While my guitar gently weeps (2)

-Não ouvi nada cara. - Disse tentando olhar a janela.
-Como não ouviu nada? Meu Deus George... Tá no último volume e você não ouviu? Você só pode tá surdo. Oh, meu Deus. - Desapontado.
-Desculpa, cara? Eu tava tentando ver um negócio aqui fora.
-Negócio? Que negócio? Me mostra? - Disse Paul subindo em meus ombros.
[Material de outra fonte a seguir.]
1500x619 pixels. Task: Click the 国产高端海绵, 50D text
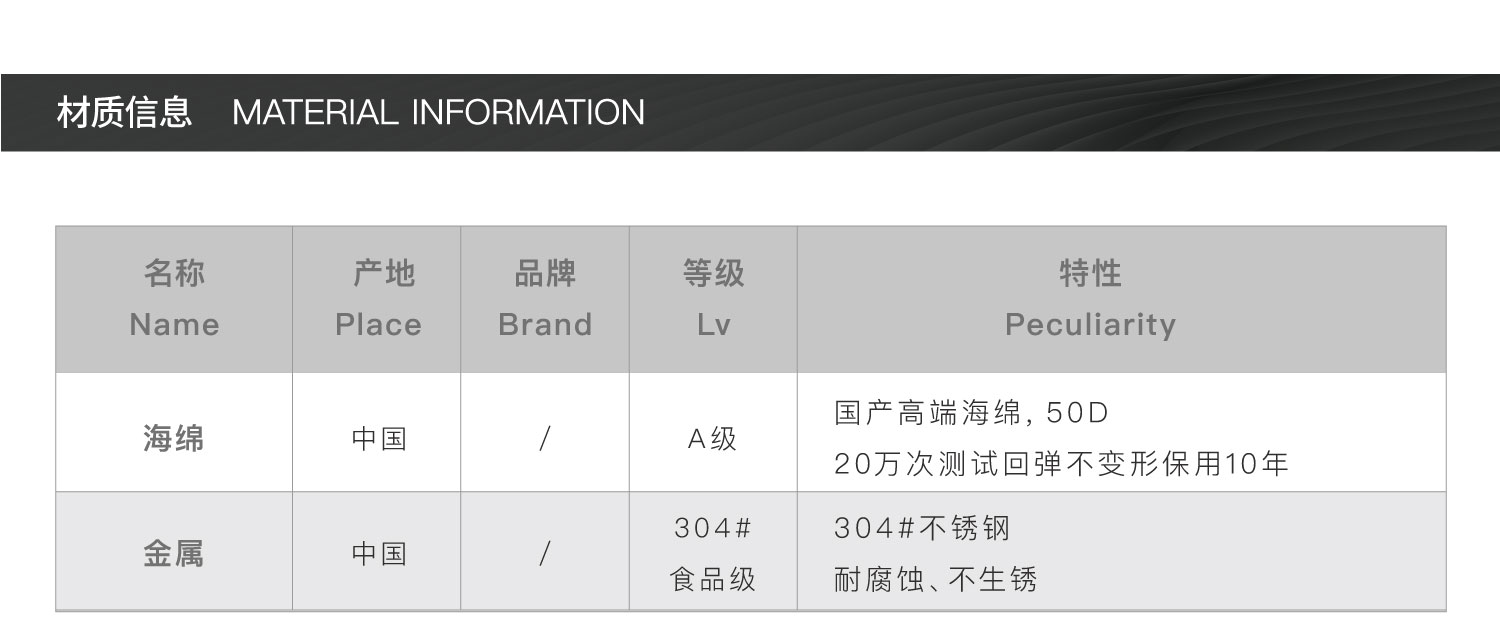[x=972, y=412]
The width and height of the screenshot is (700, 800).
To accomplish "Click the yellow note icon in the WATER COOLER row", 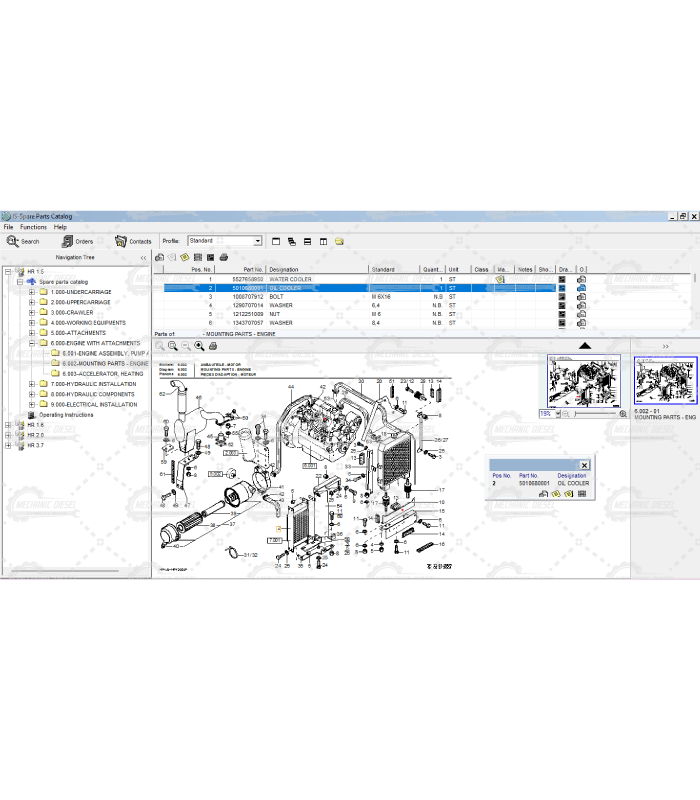I will 500,280.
-Já passou. - Tentando olhar a janela.
Minha mãe nos chamava da sala. Eu e Paul fomos até a sala, sentamos no sofá e ele ficou me perguntando se eu estava louco, apenas por não ter ouvido o disco que ele comprou pra mim. Minha tia veio nos servir empadas de frango. Pegamos uma cada um e fomos até a calçada. Paul sentou e eu fiquei em pé. Acho que Paul tinha bebido algo e tava bem louco. Virei-me de frente pra rua e fui atravessar, ao invés de atravessar fiquei parado feito um dois de paus no meio da rua, esperando o garoto passar. Uma bicicleta veio em minha direção e me atropelou. Paul veio correndo e no que eu entendi que tinha sido atropelado eu olhei pro ciclista. Ele olhou pra mim e tinha olhos claros, barba mal feita. Eram os olhos mais lindos que eu já tinha visto. Ele me estendeu a mão com o semblante preocupado. Levantou a sombracelha. Eu lhe dei minha mão e ele me levantou. limpou minha camisa. E pediu desculpas. Eu tentava soltar minha mão, mas não conseguia, ele não soltava minha mão. Eu olhava assustado e ele sorriu.
-Machucou? - Me olhou nos olhos.
-Eu to bem, eu to bem. -Enguli seco, ele olhou pra nossas mãos, assustado e largou minha mão.
-Tudo bem mesmo? - Disse ele olhando meus olhos. Ah meu Deus que olhos ele tinha... Paul me chamou e o garoto de olhos azuis desviou a atenção à Paul.